> _Gesuchte Angabe_
Entnimm dem Ausgangstext über Joachim in England wortgetreu den Abschnitt, der mit „Wir wollen nun“ beginnt und mit „Behauptung unwiderleglich beweisen.“ endet.
─── Ausgangstext
Wir wollen nun nicht etwa gesagt haben, daß die Hauptstadt von Großbritannien nicht ein wahrhaft musikalisch gebildetes Publicum besitzt, die Stadt von drei Millionen Einwohnern, in der Händel gelebt, Haydn und Mendelssohn die höchste Anerkennung gefunden haben, in welcher ja eben Joachim eine solche hochgeachtete Stellung einnimmt. Wir wollen hier auch genau hervorheben, daß der Engländer im Allgemeinen vor jedem bedeutenden Componisten Respect hat, nicht blos aus Liebe zur Tonkunst sondern weil seiner Nation jeder bedeutende Producent als ein tüchtiger Mann erscheint; aber das Eine wollen wir feststellen, daß der Musiker in England vor Allem Geschäftsmensch ist und sein muß. Viele dort lebende Herren Musiker werden das nicht eingestehen, aber es ließen sich Facta aus den besten Kreisen und von den besten Musikern anführen, welche obige Behauptung unwiderleglich beweisen.
Und mitten in solchen Verhältnissen hat Joachim sich eine Stellung gegründet, daß er in der Gesellschaft nicht als der berühmte Geiger, sondern als der gleichberechtigte Gentleman angesehen wird. Er hat aber allerdings nie in Privatkreisen für Honorar gespielt, sondern nur als befreundeter Künstler bei Freunden. Seine bezahlten Leistungen gehörten der Oeffentlichkeit, dem Publicum; dem Einzelnen, noch so Hochgestellten gegenüber blieb er unabhängig. In den letzteren Jahren ist er sogar nur während der ersten Monate des Jahres in den Monday popular concerts, meistens als Führer des Quartetts aufgetreten, also gar nicht mehr in der “Season”, wo die elegante Welt erst nach London kommt. Auch sein ganzes ruhiges bestimmtes Wesen ist dem Engländer sympathisch. Und wenn der Engländer einen Fremden in sein Haus aufnimmt, d. h. nicht blos an gewissen Tagen zu Tische oder des Abends ladet, sondern ihn auffordert, ihn öfters zu besuchen, so lernt dieser ein Leben kennen, so eigenthümlich, so schön gleichmäßig geregelt, und doch nicht einförmig, so unbefangen und behaglich frei innerhalb der nur durch Sitte und angenehmen Ton gesetzten Schranken, wie er es ähnlich fast nirgends wiederfindet. Und Joachim gehört zu den bevorzugtesten Fremden in England! So steht dieser Künstler da, wol der Glücklichsten Einer! Man kann von ihm sagen: sein ganzes Leben war bisher nach den schönsten Gesetzen der Tonkunst geführt: jede Dissonanz war durch den Gang der Accorde vorbereitet, nie erschien sie jäh und störend, und wenn sie gesetzmäßig eintrat, so löste sie sich auch in Wohlklang auf. Und wenn er gerade durch diese Lebensführung sich gewöhnt hat, auch im Aeußerlichen nur das Harmonische zu suchen, nur das gesellschaftlich Angenehme gelten zu lassen, Manches in Kunst und Leben Berechtigte von sich fern zu halten , wenn es dem Harmonischen nicht ganz entspricht, so kann ihn kein anderer Vorwurf treffen, als der einst auch Goethe traf.
──────
─── Datenauszug
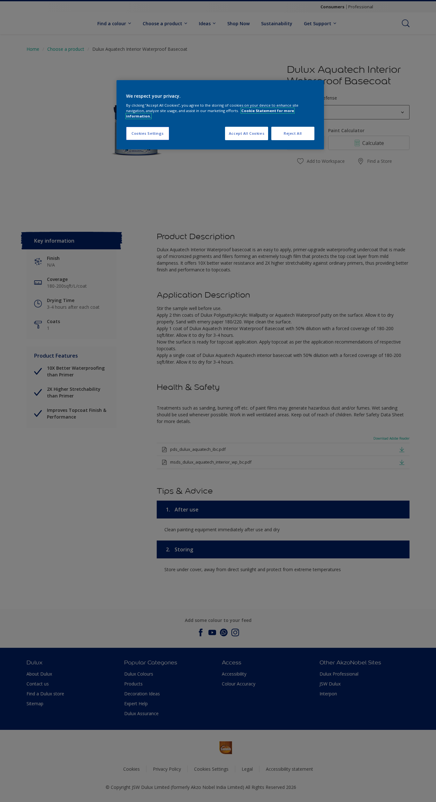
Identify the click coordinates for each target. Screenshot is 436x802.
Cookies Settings (148, 133)
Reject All (293, 133)
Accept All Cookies (246, 133)
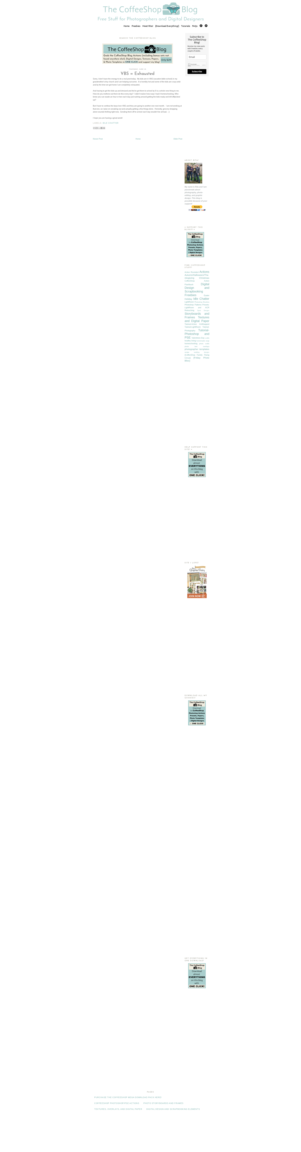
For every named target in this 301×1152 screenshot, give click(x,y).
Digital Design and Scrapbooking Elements (173, 1109)
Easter (206, 295)
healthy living (190, 341)
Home (127, 25)
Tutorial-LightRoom (193, 327)
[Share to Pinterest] (104, 128)
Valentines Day (198, 338)
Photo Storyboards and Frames (163, 1103)
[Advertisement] (197, 118)
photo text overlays (197, 346)
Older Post (177, 139)
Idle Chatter (111, 123)
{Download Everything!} (167, 25)
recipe (187, 352)
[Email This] (94, 128)
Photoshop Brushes (201, 302)
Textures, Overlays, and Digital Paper (118, 1109)
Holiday (188, 299)
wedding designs (201, 352)
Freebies (136, 25)
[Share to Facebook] (101, 128)
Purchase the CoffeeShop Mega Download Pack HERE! (128, 1097)
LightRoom (189, 302)
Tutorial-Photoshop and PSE (197, 334)
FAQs (194, 25)
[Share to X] (99, 128)
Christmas (204, 278)
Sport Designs (203, 310)
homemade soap (202, 341)
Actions (204, 271)
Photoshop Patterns (193, 305)
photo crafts (204, 344)
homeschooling (191, 344)
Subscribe (197, 71)
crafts (207, 338)
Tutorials (185, 25)
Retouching (189, 310)
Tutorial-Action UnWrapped (197, 324)
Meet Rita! (147, 25)
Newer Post (98, 139)
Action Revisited (192, 272)
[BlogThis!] (96, 128)
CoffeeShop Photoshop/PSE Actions (116, 1103)
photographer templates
──────
> _Lösung_
Wir wollen nun nicht etwa gesagt haben, daß die Hauptstadt von Großbritannien nicht ein wahrhaft musikalisch gebildetes Publicum besitzt, die Stadt von drei Millionen Einwohnern, in der Händel gelebt, Haydn und Mendelssohn die höchste Anerkennung gefunden haben, in welcher ja eben Joachim eine solche hochgeachtete Stellung einnimmt. Wir wollen hier auch genau hervorheben, daß der Engländer im Allgemeinen vor jedem bedeutenden Componisten Respect hat, nicht blos aus Liebe zur Tonkunst sondern weil seiner Nation jeder bedeutende Producent als ein tüchtiger Mann erscheint; aber das Eine wollen wir feststellen, daß der Musiker in England vor Allem Geschäftsmensch ist und sein muß. Viele dort lebende Herren Musiker werden das nicht eingestehen, aber es ließen sich Facta aus den besten Kreisen und von den besten Musikern anführen, welche obige Behauptung unwiderleglich beweisen.